Vincenzo Ceripa, che con lui visse l’indimenticabile avventura della serie C a Cerveteri, ha coinvolto immediatamente tanti suoi compagni di squadra, realizzando un sabato tutto per Sandro Cordelli. Ecco cosa ha scritto l’allenatore.

“Nella mia vita ho passato trentanni a stilare ogni settimana convocazioni per la partita della domenica. Quando ho scritto quella che vedete ho provato inizialmente una profonda tristezza, poi le parole con le quali ha risposto Sandro Cordelli “Grazie mister , è la più bella convocazione. Vi voglio bene” , accompagnate dalle immediate adesioni di tanti ex giocatori, dirigenti, tifosi mi hanno rincuorato e convinto che la decisione che avevo preso era giusta.
Sandro Cordelli e’ l’indimenticabile bomber degli anni d’oro del calcio ceretano, quando la squadra locale militava prima in Interregionale e poi Serie C. Un numero nove di razza con una grande facilità nel trovare il goal. Ma posso anche affermare, dopo aver diviso con lui tanti anni di calcio, un gran bravo ragazzo. Calcio , famiglia e quella naturale simpatia romana.

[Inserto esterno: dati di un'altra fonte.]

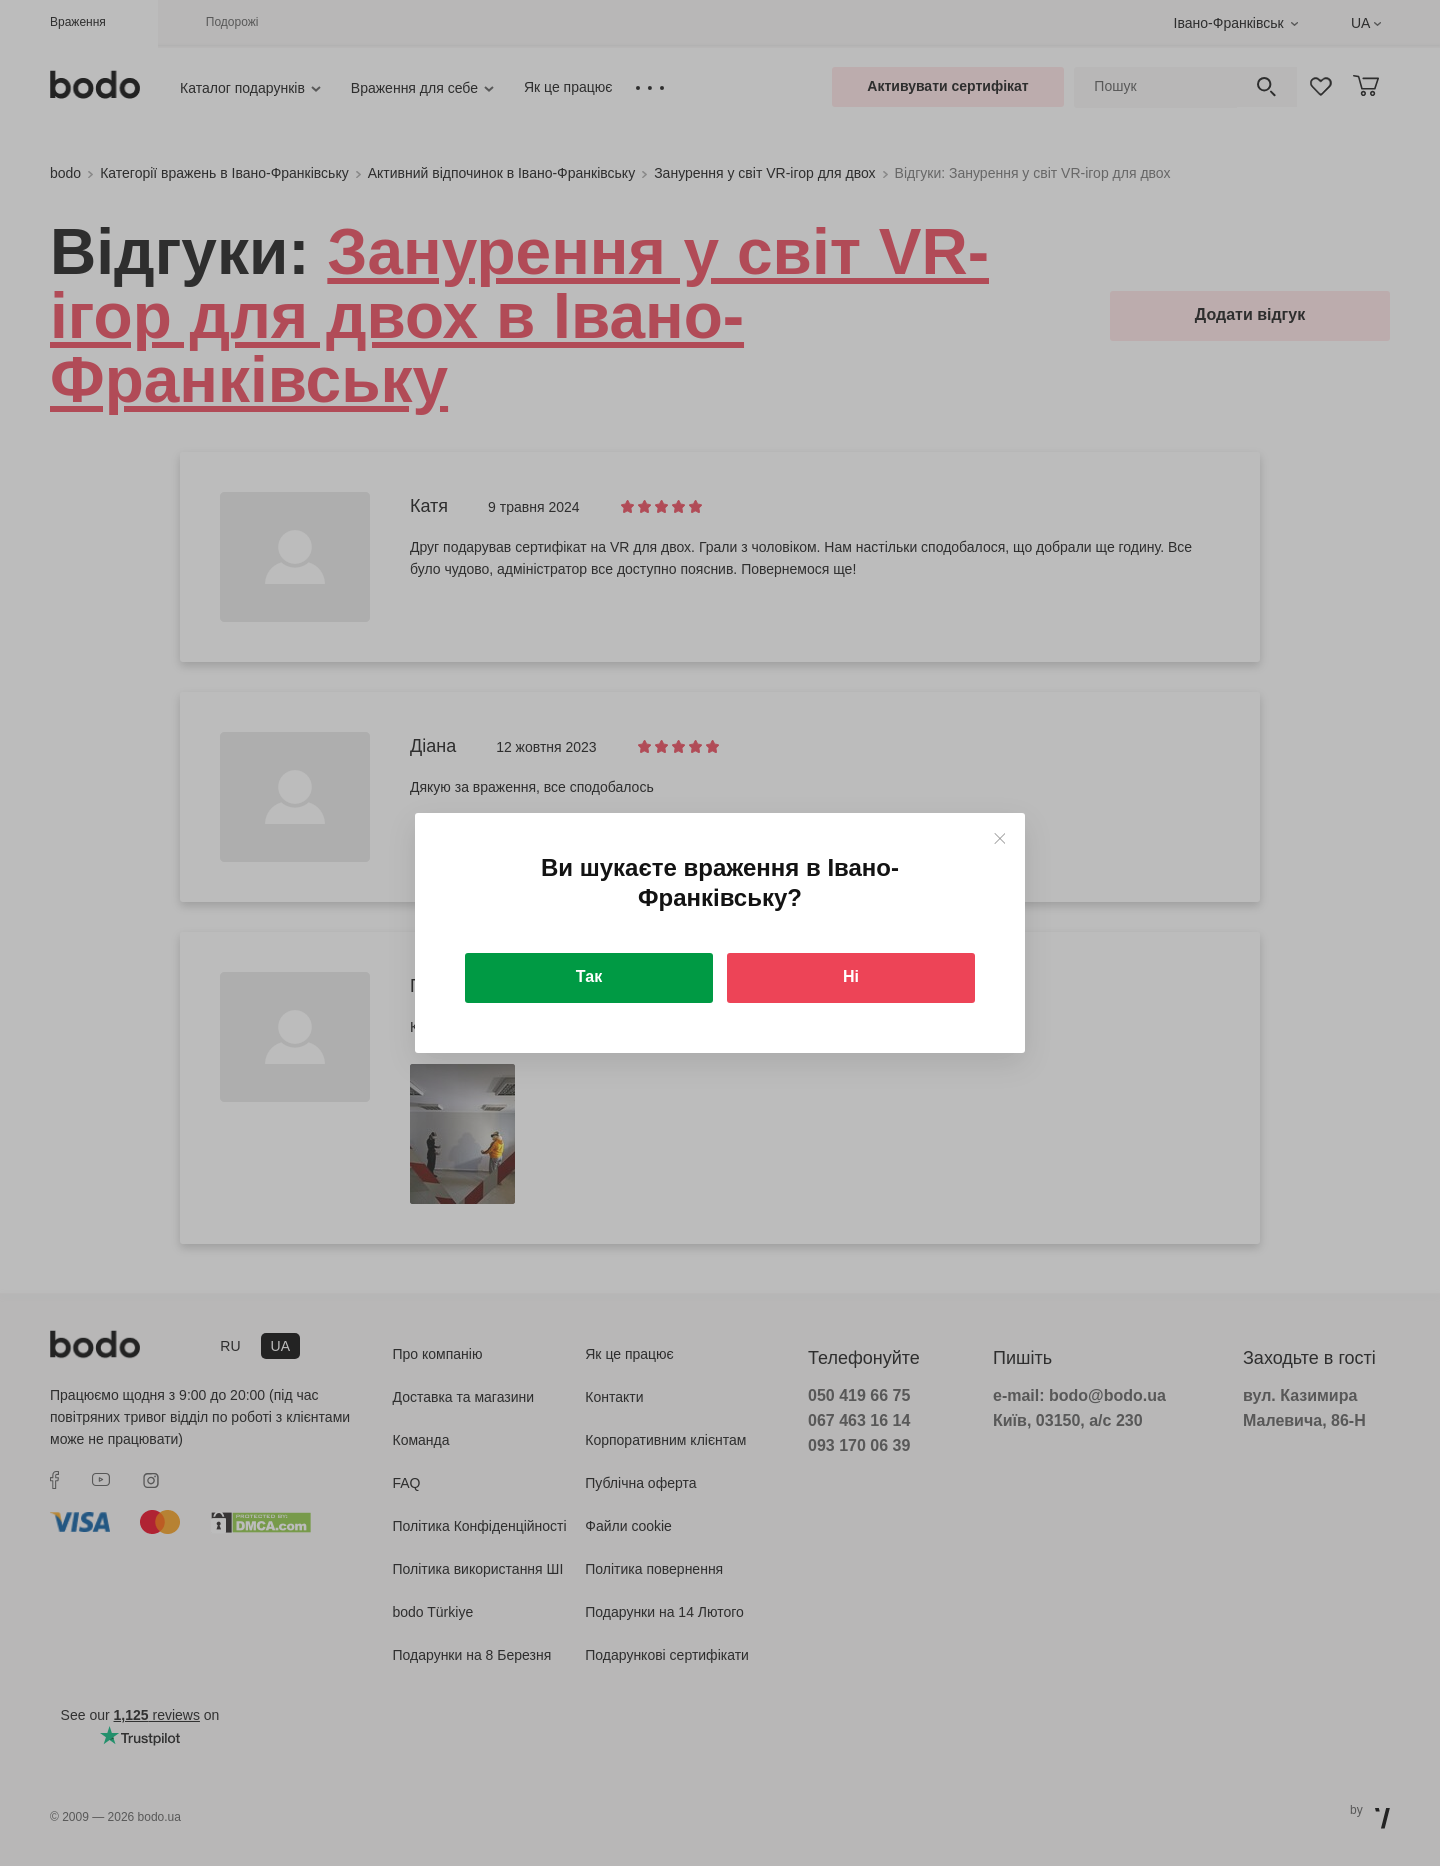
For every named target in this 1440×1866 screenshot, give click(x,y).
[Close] (999, 838)
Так (589, 976)
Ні (851, 976)
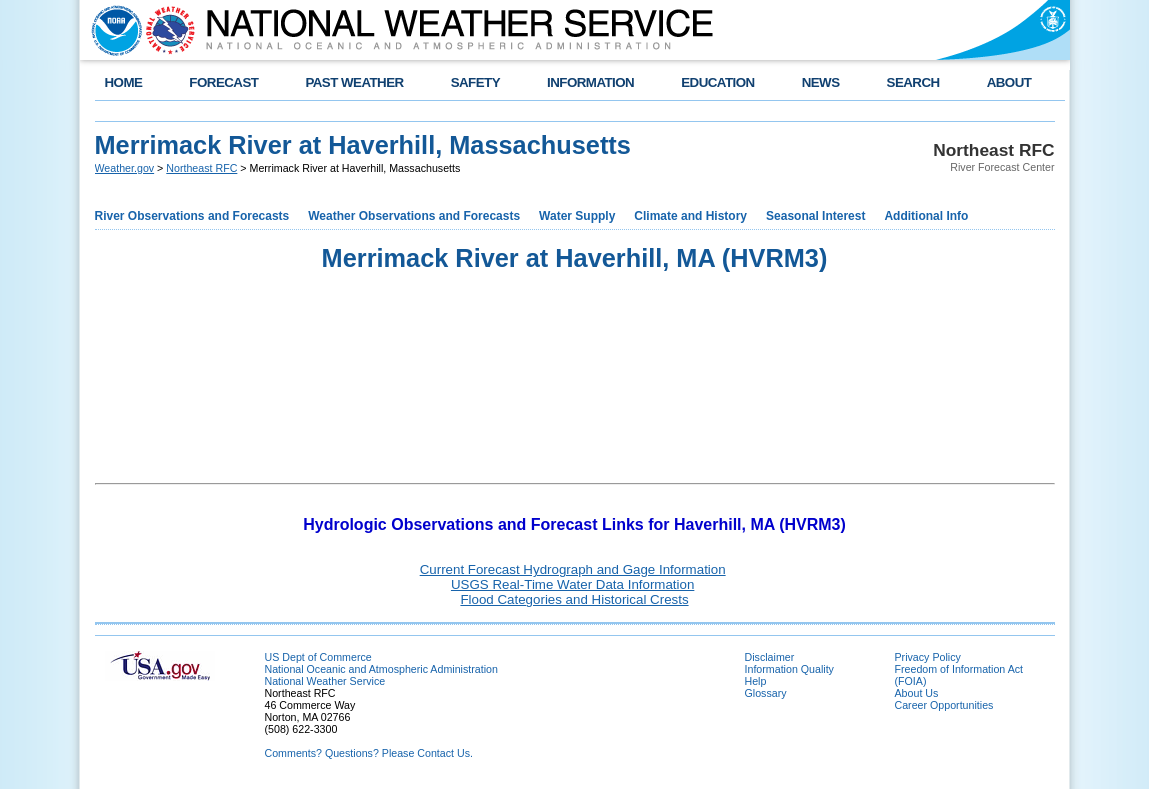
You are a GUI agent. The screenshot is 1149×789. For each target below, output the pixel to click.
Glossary (766, 693)
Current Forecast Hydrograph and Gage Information (573, 569)
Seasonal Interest (815, 216)
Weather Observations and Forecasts (414, 216)
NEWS (821, 82)
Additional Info (926, 216)
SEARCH (913, 82)
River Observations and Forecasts (192, 216)
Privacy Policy (928, 657)
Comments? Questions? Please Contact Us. (369, 753)
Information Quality (789, 669)
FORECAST (223, 82)
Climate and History (690, 216)
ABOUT (1009, 82)
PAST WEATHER (354, 82)
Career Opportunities (944, 705)
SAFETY (475, 82)
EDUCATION (717, 82)
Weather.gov (125, 168)
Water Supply (577, 216)
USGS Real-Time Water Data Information (572, 584)
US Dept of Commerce (318, 657)
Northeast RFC (201, 168)
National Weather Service (325, 681)
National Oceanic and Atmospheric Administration (381, 669)
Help (756, 681)
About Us (917, 693)
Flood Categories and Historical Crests (574, 599)
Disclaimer (770, 657)
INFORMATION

Oggi attraversa un difficile momento. La vita a volte riserva amare sorprese. Il destino si accanisce senza guardare dove va ad infierire con i colpi più bassi. Quanto piccola oggi ci appare la delusione che provavamo per una sconfitta sul campo di calcio, ma quella squadra aveva un grande orgoglio e sapeva reagire, con Sandro in testa, per tornare a vincere la partita seguente. A quella reazione mi voglio aggrappare per incitare Sandro a combattere, a lottare e vincere la partita più importante . Con lui tanti amici e colleghi di Cerveteri, dell’Astrea che tutti noi ricordiamo splendida squadra romana , di Ladispoli , eterna rivale sportiva, di Primavalle dove Cordelli e’ cresciuto e ha iniziato a giocare a calcio, a dimostrazione , se ce ne fosse bisogno, di quanto il calcio può unire . E naturalmente mi auguro che ci siano all’Enrico Galli tanti appassionati di calcio proprio come in quelle domeniche che Sandro Cordelli e i suoi compagni di squadra regalavano tante emozioni.”